Start of DATA PROVIDED

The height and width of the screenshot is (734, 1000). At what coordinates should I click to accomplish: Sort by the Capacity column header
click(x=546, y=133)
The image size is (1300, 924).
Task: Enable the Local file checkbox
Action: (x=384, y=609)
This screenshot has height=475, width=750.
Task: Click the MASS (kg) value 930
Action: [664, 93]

End of DATA PROVIDED

■ TASK DESCRIPTION:
The expected output is every record, repeated exactly.

■ YOUR SOLUTION:
The height and width of the screenshot is (734, 1000). At what coordinates should I click to accomplish: Sort by the Capacity column header
click(x=546, y=133)
The image size is (1300, 924).
Task: Enable the Local file checkbox
Action: (x=384, y=609)
This screenshot has height=475, width=750.
Task: Click the MASS (kg) value 930
Action: [664, 93]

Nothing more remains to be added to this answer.